▶ **Directions**
Return, from the lines below, each one that includes the word "hamburger".

○ ○ ○ ○ ○ ○ ○

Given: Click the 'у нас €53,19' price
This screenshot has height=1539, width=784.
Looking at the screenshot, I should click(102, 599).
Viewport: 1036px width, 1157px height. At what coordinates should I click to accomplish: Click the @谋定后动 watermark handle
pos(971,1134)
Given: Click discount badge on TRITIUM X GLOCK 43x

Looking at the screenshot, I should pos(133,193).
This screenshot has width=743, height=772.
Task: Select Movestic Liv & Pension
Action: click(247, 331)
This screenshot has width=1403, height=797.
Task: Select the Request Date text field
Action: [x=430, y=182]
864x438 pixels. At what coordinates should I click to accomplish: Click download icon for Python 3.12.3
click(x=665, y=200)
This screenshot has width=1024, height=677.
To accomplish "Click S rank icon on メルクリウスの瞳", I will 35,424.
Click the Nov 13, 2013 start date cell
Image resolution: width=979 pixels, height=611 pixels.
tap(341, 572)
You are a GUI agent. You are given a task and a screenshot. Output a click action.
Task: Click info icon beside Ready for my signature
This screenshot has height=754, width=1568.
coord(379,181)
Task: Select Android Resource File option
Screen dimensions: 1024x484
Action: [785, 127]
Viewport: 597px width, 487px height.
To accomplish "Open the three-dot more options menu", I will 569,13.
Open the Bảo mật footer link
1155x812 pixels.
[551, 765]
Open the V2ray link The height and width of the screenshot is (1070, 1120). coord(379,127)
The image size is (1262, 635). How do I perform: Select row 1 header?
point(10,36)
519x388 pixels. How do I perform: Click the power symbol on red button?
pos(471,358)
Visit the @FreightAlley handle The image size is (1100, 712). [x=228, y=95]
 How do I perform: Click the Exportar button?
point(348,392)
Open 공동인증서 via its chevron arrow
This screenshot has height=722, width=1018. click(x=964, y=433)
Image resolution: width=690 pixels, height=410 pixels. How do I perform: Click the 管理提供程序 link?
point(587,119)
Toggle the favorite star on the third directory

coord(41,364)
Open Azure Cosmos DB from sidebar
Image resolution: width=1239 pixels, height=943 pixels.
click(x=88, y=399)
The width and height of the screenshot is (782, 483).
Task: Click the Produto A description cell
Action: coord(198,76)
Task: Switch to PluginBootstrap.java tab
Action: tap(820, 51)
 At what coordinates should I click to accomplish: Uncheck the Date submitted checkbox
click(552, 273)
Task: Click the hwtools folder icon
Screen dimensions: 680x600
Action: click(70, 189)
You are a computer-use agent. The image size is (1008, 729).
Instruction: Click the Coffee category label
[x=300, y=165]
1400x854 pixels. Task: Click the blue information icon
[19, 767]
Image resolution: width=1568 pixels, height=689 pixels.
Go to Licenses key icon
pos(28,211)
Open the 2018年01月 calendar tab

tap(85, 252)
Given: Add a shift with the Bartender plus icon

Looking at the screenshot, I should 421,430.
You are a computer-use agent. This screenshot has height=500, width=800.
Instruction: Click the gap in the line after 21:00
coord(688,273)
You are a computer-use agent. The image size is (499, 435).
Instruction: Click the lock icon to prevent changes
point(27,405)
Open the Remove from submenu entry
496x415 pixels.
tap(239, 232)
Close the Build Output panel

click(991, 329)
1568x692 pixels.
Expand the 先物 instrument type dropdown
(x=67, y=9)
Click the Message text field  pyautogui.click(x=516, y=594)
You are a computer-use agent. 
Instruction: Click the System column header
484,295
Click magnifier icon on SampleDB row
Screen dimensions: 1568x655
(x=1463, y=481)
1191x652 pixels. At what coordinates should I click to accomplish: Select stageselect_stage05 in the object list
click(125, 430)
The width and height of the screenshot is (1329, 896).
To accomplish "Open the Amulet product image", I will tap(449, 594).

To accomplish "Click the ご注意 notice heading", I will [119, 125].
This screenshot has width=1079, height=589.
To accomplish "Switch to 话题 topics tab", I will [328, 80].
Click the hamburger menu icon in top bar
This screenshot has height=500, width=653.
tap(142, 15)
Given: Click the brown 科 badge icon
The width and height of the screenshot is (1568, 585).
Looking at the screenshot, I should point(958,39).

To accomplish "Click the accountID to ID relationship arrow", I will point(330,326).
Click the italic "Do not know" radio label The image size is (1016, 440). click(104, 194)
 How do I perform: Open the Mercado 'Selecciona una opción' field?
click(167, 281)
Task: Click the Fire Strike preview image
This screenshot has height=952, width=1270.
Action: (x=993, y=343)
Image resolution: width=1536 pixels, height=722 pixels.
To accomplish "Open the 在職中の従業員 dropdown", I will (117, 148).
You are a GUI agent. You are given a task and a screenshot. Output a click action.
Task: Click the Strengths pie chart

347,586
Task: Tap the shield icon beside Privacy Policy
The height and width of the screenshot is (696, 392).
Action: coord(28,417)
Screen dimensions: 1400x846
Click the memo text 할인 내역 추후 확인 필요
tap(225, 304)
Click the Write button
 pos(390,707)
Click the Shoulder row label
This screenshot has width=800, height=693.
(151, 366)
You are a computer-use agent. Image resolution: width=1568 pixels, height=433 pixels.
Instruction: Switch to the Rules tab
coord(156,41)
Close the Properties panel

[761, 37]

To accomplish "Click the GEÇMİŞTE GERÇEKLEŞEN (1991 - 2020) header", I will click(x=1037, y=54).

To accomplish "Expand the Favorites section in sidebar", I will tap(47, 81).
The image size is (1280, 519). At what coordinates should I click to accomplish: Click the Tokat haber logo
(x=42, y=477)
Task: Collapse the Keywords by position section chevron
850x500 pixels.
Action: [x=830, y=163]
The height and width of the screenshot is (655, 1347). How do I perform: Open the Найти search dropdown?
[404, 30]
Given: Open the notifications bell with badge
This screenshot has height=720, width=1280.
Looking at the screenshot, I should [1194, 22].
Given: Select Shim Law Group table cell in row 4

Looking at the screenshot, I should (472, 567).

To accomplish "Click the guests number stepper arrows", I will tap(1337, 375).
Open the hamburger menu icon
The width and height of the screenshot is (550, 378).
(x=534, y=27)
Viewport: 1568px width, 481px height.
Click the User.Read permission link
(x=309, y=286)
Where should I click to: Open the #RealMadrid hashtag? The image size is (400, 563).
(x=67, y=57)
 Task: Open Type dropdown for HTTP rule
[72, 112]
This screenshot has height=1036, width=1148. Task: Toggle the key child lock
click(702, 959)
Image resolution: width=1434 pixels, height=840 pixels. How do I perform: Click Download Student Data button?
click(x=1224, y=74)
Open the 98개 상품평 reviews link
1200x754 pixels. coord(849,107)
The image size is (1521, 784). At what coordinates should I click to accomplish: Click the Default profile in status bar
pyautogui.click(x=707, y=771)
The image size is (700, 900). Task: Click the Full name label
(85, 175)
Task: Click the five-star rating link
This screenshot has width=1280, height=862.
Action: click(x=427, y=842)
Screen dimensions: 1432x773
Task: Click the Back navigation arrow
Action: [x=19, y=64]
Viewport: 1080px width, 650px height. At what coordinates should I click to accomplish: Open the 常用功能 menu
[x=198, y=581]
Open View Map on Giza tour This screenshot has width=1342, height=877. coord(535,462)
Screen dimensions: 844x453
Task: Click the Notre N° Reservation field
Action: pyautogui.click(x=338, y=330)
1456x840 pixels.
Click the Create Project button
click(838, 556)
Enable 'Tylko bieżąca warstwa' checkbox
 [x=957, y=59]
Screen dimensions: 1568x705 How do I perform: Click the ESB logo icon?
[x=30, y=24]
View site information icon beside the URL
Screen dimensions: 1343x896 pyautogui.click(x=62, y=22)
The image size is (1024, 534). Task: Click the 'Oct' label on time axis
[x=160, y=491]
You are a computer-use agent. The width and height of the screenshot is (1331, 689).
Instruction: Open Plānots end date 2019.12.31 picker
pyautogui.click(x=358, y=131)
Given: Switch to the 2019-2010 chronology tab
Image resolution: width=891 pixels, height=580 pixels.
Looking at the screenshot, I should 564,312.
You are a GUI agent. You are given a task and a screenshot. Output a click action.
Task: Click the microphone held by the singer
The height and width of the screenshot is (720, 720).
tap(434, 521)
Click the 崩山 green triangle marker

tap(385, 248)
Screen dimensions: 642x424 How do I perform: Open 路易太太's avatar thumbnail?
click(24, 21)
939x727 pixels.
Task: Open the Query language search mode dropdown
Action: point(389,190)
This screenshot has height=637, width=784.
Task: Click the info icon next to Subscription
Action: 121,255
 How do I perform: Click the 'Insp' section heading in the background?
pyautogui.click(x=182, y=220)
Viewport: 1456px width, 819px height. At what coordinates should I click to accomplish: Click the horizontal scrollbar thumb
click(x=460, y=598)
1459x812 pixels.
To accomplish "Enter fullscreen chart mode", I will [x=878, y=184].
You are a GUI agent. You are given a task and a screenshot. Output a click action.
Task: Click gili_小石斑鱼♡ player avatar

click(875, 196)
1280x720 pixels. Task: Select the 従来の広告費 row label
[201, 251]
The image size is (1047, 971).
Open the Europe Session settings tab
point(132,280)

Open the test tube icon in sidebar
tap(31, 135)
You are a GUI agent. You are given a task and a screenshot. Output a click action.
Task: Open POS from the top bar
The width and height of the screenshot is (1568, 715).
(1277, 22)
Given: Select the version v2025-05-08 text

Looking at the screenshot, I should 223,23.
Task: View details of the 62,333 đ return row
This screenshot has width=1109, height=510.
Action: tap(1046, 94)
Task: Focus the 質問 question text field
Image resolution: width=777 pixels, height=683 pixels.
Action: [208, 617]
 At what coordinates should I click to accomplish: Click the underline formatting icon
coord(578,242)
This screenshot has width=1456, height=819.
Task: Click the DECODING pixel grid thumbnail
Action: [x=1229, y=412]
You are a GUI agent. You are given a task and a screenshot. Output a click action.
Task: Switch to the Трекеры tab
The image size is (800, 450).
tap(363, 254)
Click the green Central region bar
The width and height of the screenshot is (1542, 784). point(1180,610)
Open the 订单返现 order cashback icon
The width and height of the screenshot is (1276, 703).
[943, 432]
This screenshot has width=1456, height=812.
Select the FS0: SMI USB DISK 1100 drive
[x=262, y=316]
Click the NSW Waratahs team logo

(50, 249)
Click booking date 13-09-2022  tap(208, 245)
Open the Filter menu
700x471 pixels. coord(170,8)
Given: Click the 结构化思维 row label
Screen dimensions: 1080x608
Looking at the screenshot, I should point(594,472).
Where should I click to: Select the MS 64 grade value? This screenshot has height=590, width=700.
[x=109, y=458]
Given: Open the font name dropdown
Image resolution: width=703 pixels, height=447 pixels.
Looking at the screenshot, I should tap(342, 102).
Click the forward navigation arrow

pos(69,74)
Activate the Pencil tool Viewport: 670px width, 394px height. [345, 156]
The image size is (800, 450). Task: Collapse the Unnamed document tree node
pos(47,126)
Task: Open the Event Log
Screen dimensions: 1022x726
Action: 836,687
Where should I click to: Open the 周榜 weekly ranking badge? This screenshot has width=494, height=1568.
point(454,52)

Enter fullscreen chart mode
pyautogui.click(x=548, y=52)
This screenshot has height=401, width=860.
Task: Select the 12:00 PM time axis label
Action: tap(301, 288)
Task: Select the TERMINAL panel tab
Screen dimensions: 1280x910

○ ○ ○ ○ ○ ○ ○

▶ **Reply to the exercise**
Click the hamburger menu icon in top bar
Open the hamburger menu icon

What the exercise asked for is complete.